__Prompt__
From the first line to the last, please write out the data exactly.

__Record set__
*** Block opens ***

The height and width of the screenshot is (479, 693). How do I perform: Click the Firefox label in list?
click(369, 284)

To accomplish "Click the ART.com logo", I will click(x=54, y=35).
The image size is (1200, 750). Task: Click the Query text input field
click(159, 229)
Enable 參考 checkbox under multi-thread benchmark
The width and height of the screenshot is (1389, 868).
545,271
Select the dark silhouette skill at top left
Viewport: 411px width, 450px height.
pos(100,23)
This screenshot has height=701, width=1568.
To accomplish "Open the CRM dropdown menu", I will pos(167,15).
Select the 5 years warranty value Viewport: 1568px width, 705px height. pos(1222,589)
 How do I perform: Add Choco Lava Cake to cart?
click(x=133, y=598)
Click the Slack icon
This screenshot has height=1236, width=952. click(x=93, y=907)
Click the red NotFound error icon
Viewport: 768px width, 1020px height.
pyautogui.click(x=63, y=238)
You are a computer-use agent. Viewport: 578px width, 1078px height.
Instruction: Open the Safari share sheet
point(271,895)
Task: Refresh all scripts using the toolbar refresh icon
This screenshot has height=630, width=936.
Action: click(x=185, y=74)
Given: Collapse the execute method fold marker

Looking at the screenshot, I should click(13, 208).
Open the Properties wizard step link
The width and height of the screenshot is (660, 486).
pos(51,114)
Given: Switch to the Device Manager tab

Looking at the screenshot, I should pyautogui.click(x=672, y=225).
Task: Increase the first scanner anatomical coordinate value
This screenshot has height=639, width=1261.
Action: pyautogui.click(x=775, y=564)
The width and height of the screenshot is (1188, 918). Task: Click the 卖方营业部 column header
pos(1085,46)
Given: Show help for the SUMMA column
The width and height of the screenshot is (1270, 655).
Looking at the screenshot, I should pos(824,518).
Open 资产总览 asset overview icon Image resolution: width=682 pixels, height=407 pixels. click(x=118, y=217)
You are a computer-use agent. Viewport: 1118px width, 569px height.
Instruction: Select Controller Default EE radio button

*** Block closes ***

__Exercise output__
The height and width of the screenshot is (479, 693). How do I perform: Click the Firefox label in list?
click(369, 284)

To accomplish "Click the ART.com logo", I will click(x=54, y=35).
The image size is (1200, 750). Task: Click the Query text input field
click(159, 229)
Enable 參考 checkbox under multi-thread benchmark
The width and height of the screenshot is (1389, 868).
545,271
Select the dark silhouette skill at top left
Viewport: 411px width, 450px height.
pos(100,23)
This screenshot has height=701, width=1568.
To accomplish "Open the CRM dropdown menu", I will pos(167,15).
Select the 5 years warranty value Viewport: 1568px width, 705px height. pos(1222,589)
 How do I perform: Add Choco Lava Cake to cart?
click(x=133, y=598)
Click the Slack icon
This screenshot has height=1236, width=952. click(x=93, y=907)
Click the red NotFound error icon
Viewport: 768px width, 1020px height.
pyautogui.click(x=63, y=238)
You are a computer-use agent. Viewport: 578px width, 1078px height.
Instruction: Open the Safari share sheet
point(271,895)
Task: Refresh all scripts using the toolbar refresh icon
This screenshot has height=630, width=936.
Action: click(x=185, y=74)
Given: Collapse the execute method fold marker

Looking at the screenshot, I should click(13, 208).
Open the Properties wizard step link
The width and height of the screenshot is (660, 486).
pos(51,114)
Given: Switch to the Device Manager tab

Looking at the screenshot, I should pyautogui.click(x=672, y=225).
Task: Increase the first scanner anatomical coordinate value
This screenshot has height=639, width=1261.
Action: pyautogui.click(x=775, y=564)
The width and height of the screenshot is (1188, 918). Task: Click the 卖方营业部 column header
pos(1085,46)
Given: Show help for the SUMMA column
The width and height of the screenshot is (1270, 655).
Looking at the screenshot, I should pos(824,518).
Open 资产总览 asset overview icon Image resolution: width=682 pixels, height=407 pixels. click(x=118, y=217)
You are a computer-use agent. Viewport: 1118px width, 569px height.
Instruction: Select Controller Default EE radio button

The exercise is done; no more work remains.